Oh, how could I train

him to steal a stack

of books from off the floor

as I watch and laugh?

We might run through the door

before we are attacked,

But the old lady here

might not catch us quickly …”

I snort as I try to hold in my laughter, and Rhodes's grin splits his face.

“… stinging bits of fear

that would dissipate so swiftly.

We would be a modern-day

Bonnie and Clyde of books,

listening to the Fray

as our favorites all we took,

And living life as we would be,

careless on the stairs,

With our loot of written word …

We'd run so safely there.”

Rhodes blinks a few times as his face softens and he takes a step closer. This is the intense guy I don't know what to do with. The poem was supposed to be silly. Stupid.

He takes another step. Now he's close enough that I can feel his warmth. His breath. I'm waiting for his lips to meet mine or for his hand to slide around my back, but neither happens. “I want you to know what a huge amount of self-restraint I'm using.”

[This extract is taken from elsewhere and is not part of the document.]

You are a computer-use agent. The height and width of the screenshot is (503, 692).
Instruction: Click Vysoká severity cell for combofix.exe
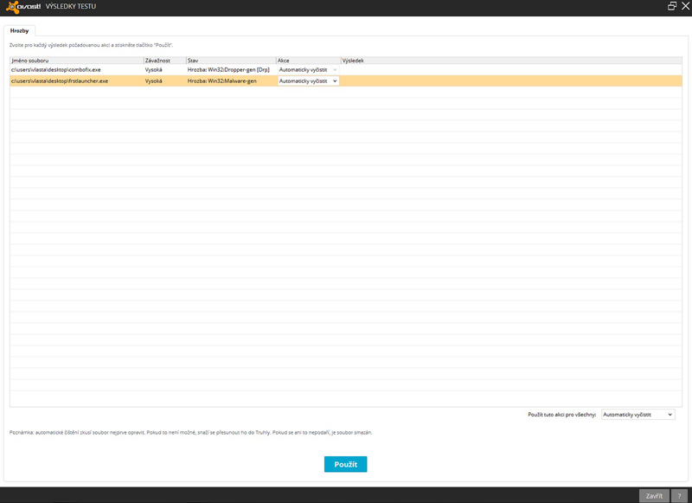(x=154, y=69)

“Self-restraint?” I squeak.

“I love how I feel around you. I really do love how your mind works. I'm not lying when I say that I think you could go far.”

I swallow hard as he leans almost close enough to kiss me, and it takes everything in me not to move away.

“Thanks for letting me take you out, Clara.” He leans away. “Thank you for the poem.”

I nod once and clutch Ellen's book tighter to my chest.

“We should go before I do something stupid and make you uncomfortable.” His face lightens into a smile. “It's really too bad that I promised to be a gentleman tonight. And too bad we didn't meet in college instead of here.”

We walk toward the cash register in silence.

He slides his hands in his pockets and walks with almost a loose swing. Relaxed. “I didn't mean to make you feel weird, just laying out the facts.”

I nod and blink a few times, suddenly all out of words. I'm baffled that someone like him would even give me a second glance. I was under the impression that more things make sense as you get older rather than less.

Guess I was wrong.

31

I shove the food around on my plate, hoping that if I spread it out enough, Dad won't notice I've only had a few bites. The deadline for fall admissions hovers. I don't have much time to put down my deposit or defer, and I'm not sure why that decision hasn't come to me.

I've left Elias four messages begging him to let me talk and explain, but silence. He still won't even look at me in the hallways. I tried to give him my half of our joint project for history, and he walked away. It's all even worse because I know it's my fault. So, silence at school. No texting back. No Facebook messaging back. Total lockout. In a way I can't blame him, but it's really messing with my sanity.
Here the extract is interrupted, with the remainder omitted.